Strony

Strony

poniedziałek, 23 października 2017

Sklątka Tylnowybuchowa - fan art

Witam wszystkich!:) Wreszcie udało mi się znaleźć chwilę, na publikację posta, który miał się pojawić chyba z tydzień temu...trochę czasu minęło, ale najważniejsze, że oto jest:) Na dzisiaj przygotowałam fan art pewnego ohydnego stwora. Nie przedłużając...

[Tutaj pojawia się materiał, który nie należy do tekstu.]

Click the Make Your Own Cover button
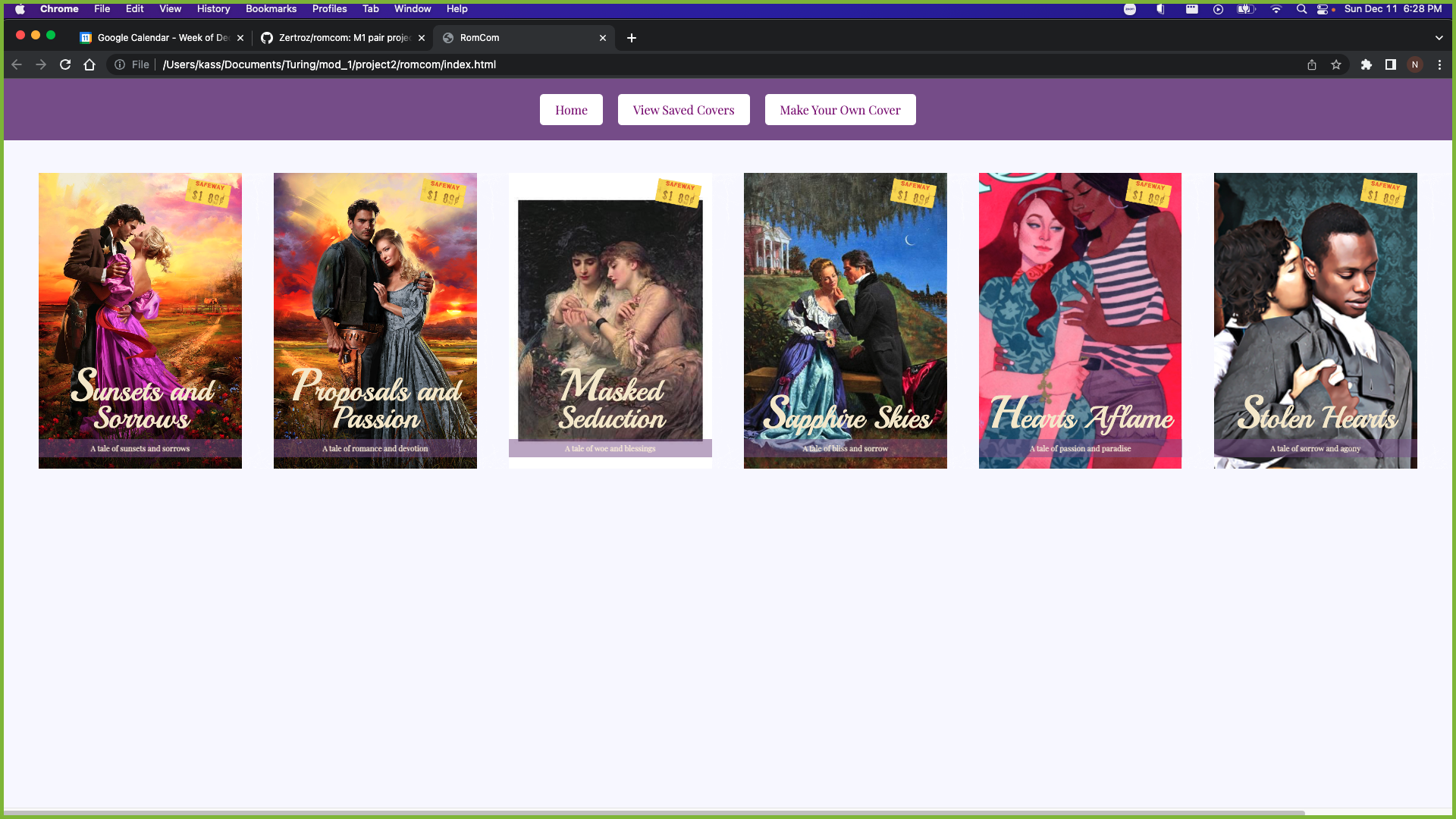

Sklątka Tylnowybuchowa, to zwierzę występujące w czwartej części przygód Harrego Pottera. Jest ono połączeniem wydłużonego kraba z skorpionem, jest ślepe i ma sporo nóg, które wyrastają z różnych dziwnych miejsc, bleh:P



Szkic - nie było łatwo przelać na papier to, co sobie wyobrażałam myśląc o tym stworze, ale jakoś dałam radę. Tło dla sklątki stanową "mury" krzaczastego labiryntu. Kto czytał Czarę Ognia ten będzie kojarzył tą scenę z ostatniego zadania Turnieju Trójmagicznego, kiedy to Harry napotkał w labiryncie właśnie to zwierzę.


Lineart - przerysowałam szkic na kartkę do markerów i zrobiłam lineart cienkopisem.


Kolorowanie markerami - podstawowe kolory nałożyłam markerami, widać, że sporo się wypisuje :/ Użyłam do tego rysunku tylko trzech kolorów.


Cieniowanie markerami + biały żelopis- nałożyłam kilka warstw tego samego koloru, aby pogłębić cienie, oraz narysowałam białym markerem najjaśniejsze miejsca.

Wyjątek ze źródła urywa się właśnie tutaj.